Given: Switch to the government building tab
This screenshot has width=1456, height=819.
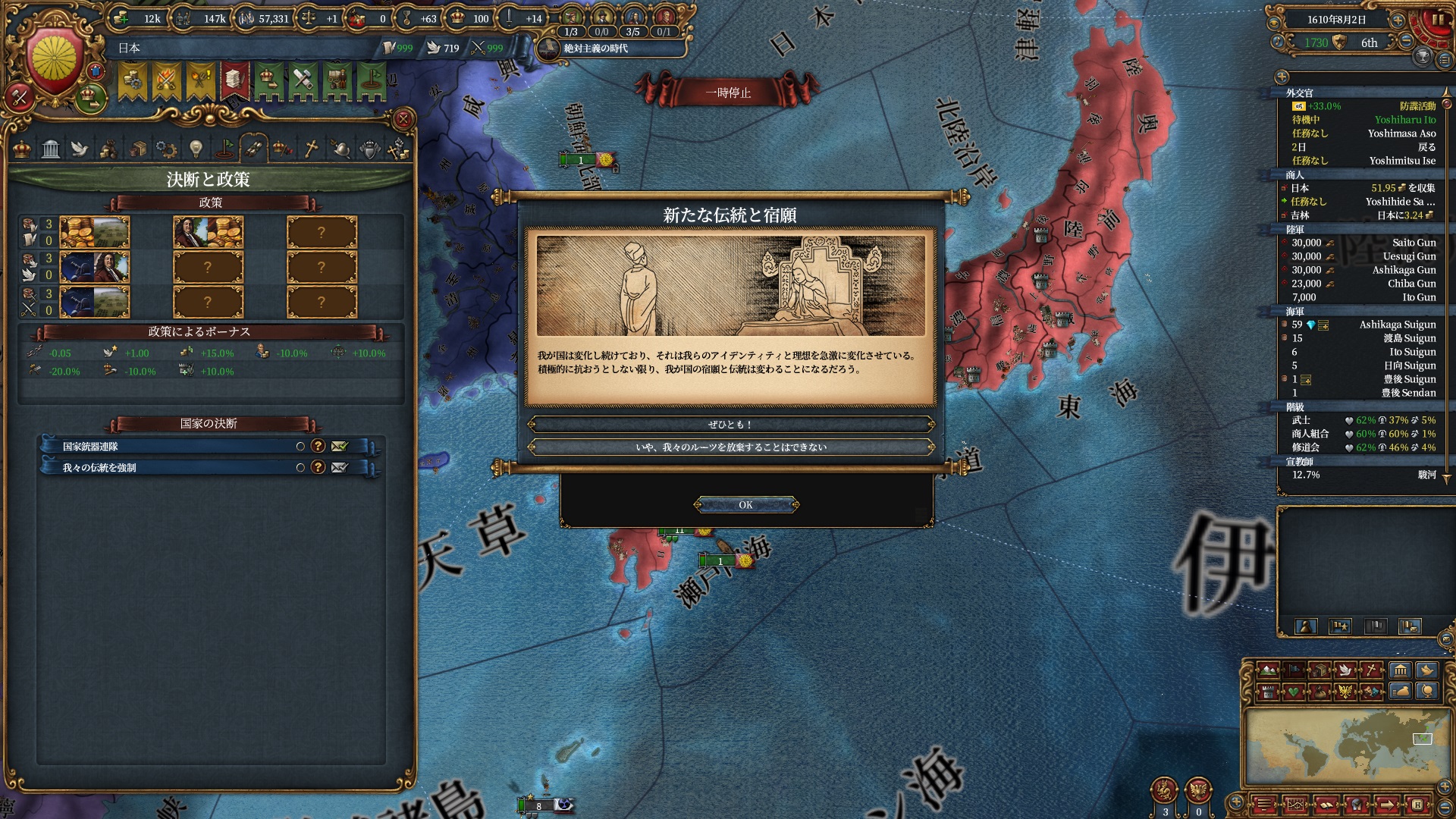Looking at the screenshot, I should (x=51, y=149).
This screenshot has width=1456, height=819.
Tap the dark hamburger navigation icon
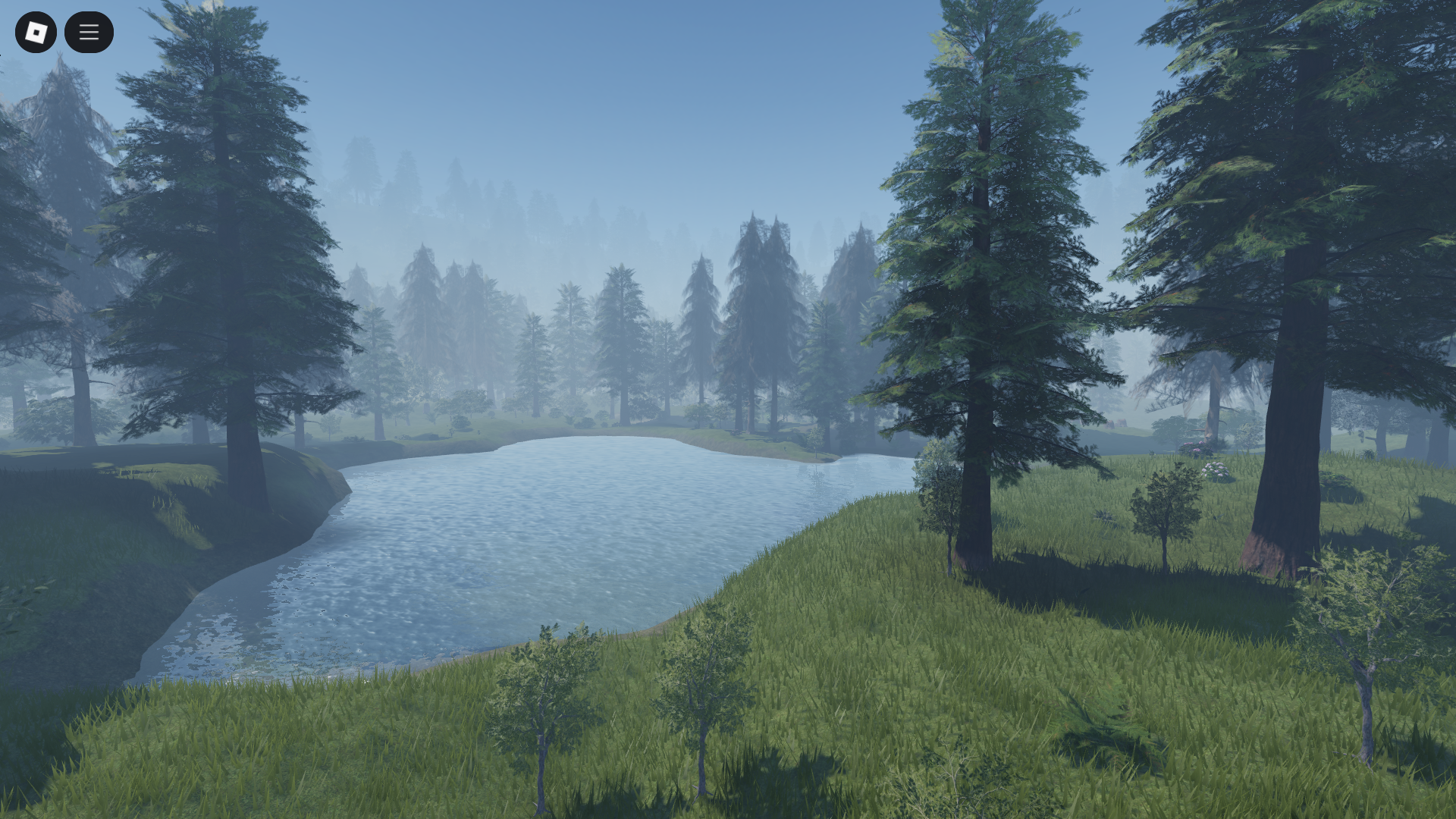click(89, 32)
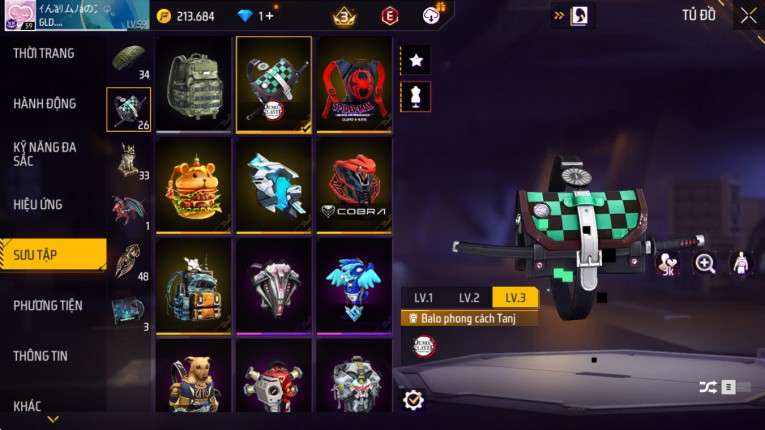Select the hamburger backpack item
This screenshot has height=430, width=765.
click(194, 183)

____________

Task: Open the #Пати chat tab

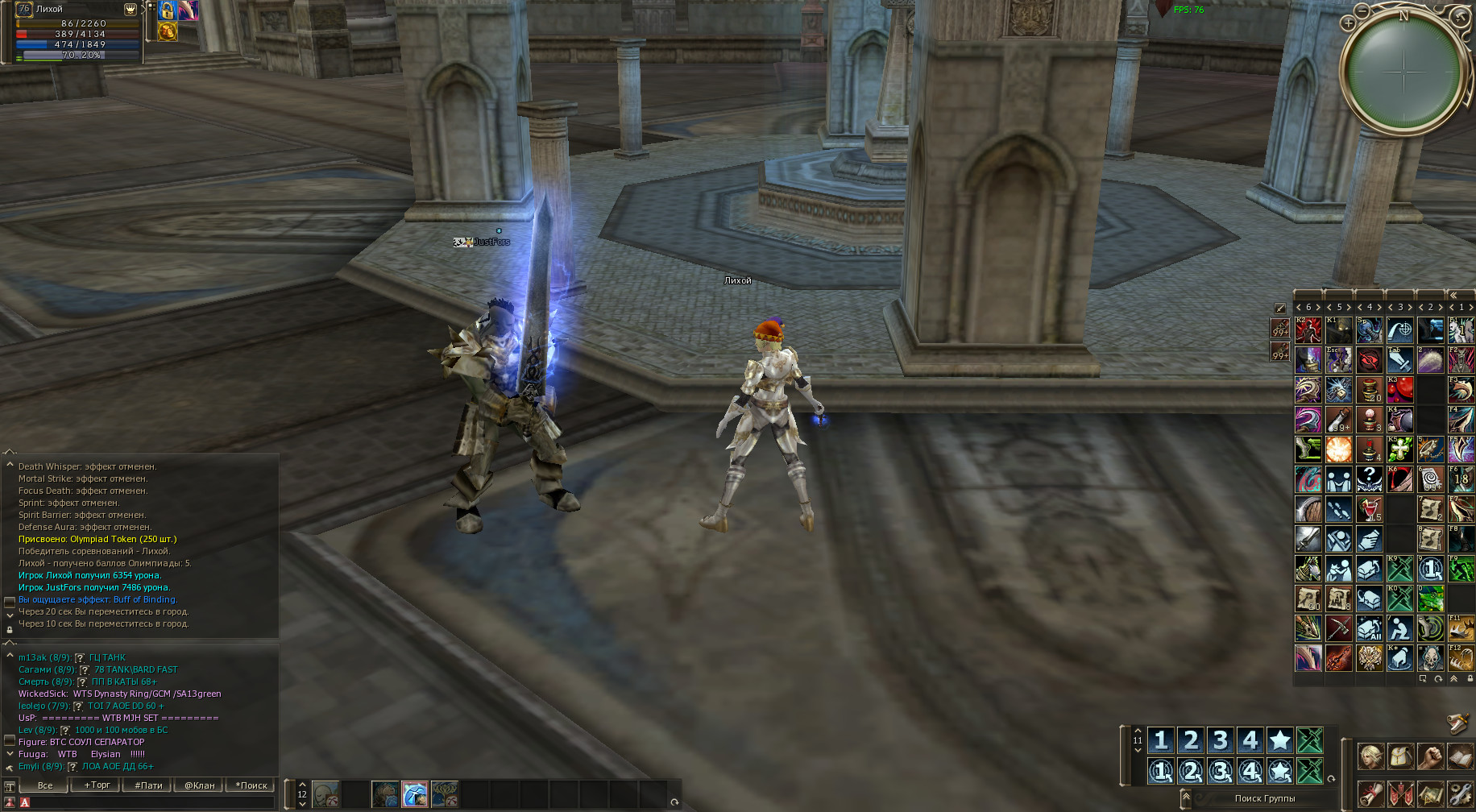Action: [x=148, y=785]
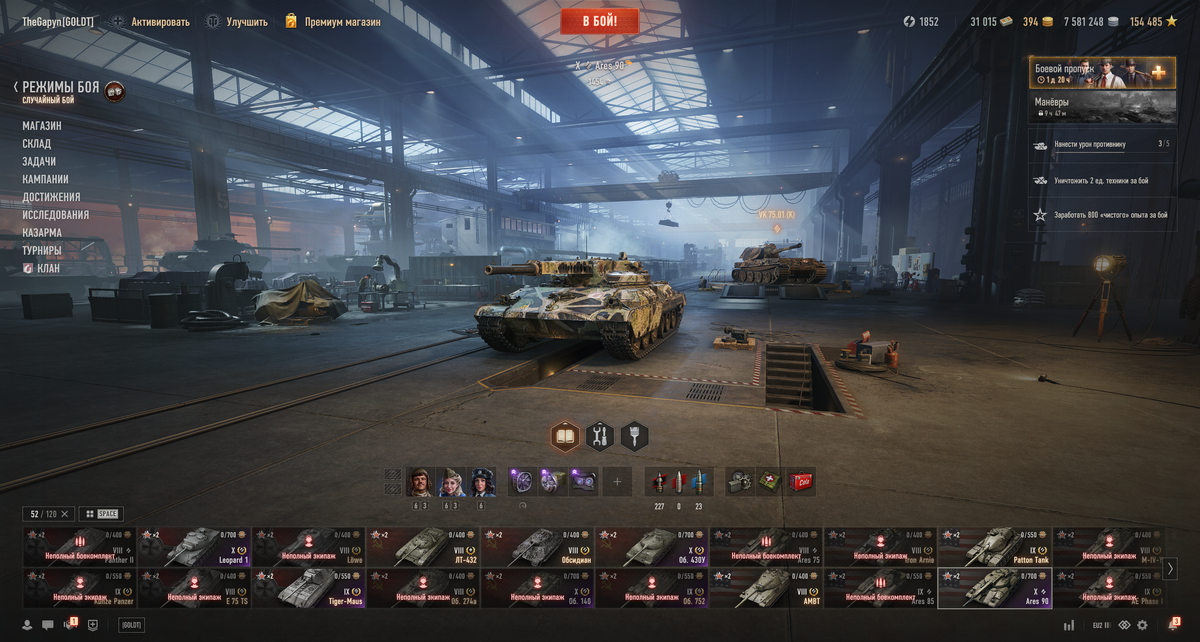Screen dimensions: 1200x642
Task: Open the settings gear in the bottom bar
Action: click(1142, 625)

____________

Can you quote the listing above word for word, from the line containing "Given: Switch to the government building tab" down to and including the line containing "click(194, 183)"? Leave the pictures out.

COMPLETED EXERCISE =>
Given: Switch to the government building tab
This screenshot has width=1456, height=819.
Looking at the screenshot, I should (x=51, y=149).
This screenshot has width=1456, height=819.
Tap the dark hamburger navigation icon
click(89, 32)
Select the hamburger backpack item
This screenshot has height=430, width=765.
click(194, 183)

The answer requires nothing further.